Here are some pictures of our walk at Montauk's Camp Hero State Park on Sunday. We ended up there after driving through town and finding nothing much of anything open. The park is part of an old military base, but that doesn't explain why the experience of walking up its paths felt simultaneously riveting and, well...surreal is an emptied-out word, but I couldn't stop myself from saying it. Along the way we saw dozens of empty picnic tables on the burnt grass and a red radar screen poking up above the trees on a knoll. A complicated landscape one part inland woodland, one part Northern California, sea cliffs as high as those you'd see just south of San Francisco, with slick black rocks on the sand down below, where several yards out, surfers in black wetsuits waited for the next wave to rise up. Later, after we got back home, I read that the property was the site of something known as the Montauk Experiment. After the military took off in 1969, experiments were alleged to have taken place in bunkers underground. Mind control, space and time travel: it's tempting to roll one's eyes at such reports, but I know a charged landscape when I'm walking through one, even if you'd never sense it from these pictures. There's Ned, and the distinctly Ned-colored sand around and beneath his feet, which he practically disappeared into.

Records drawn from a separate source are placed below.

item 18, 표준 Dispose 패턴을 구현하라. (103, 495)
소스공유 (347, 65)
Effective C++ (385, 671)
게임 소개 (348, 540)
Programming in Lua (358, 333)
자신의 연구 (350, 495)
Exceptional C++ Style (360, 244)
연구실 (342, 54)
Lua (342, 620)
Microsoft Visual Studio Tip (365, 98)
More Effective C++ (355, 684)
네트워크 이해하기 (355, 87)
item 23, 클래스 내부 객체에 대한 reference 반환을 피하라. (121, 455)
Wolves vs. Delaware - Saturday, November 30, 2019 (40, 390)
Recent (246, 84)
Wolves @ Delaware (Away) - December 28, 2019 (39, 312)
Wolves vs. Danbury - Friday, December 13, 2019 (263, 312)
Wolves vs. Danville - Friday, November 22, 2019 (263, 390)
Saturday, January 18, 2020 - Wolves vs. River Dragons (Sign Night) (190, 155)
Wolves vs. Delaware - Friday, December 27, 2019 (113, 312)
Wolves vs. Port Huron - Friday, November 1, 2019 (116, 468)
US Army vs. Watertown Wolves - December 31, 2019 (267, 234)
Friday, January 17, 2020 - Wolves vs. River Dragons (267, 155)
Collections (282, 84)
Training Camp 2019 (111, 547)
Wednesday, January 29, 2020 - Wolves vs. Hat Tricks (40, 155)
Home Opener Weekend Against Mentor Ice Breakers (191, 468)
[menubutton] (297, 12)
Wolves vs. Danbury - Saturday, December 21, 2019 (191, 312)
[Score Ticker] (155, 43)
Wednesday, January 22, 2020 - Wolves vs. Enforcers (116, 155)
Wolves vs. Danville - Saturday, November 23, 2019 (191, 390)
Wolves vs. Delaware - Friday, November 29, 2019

(Those black dots you see in pictures # 2, 3, and 4? Zoom in. Surfers.)








6 comments:
Absolutely gorgeous beach as well as the buildings. They were interesting to look at. Thanks for sharing!
You're welcome, Jacob. Thanks for writing.
Great day for a walk; Ned looks wonderful! Always interesting to wonder what happened on land before .... before today. I remember walking on stone streets in Edinburgh, Scotland and being a bit overwhelmed as I realized the stones had been walked on for more than 800 years.
Thanks, Donna. 800 years. How many feet on those stones?
"I know a charged landscape when I'm walking through one...." Yes; how can we not feel the vibration of history?
Yes, Elizabeth. Even if history is what happened the day before, or that morning.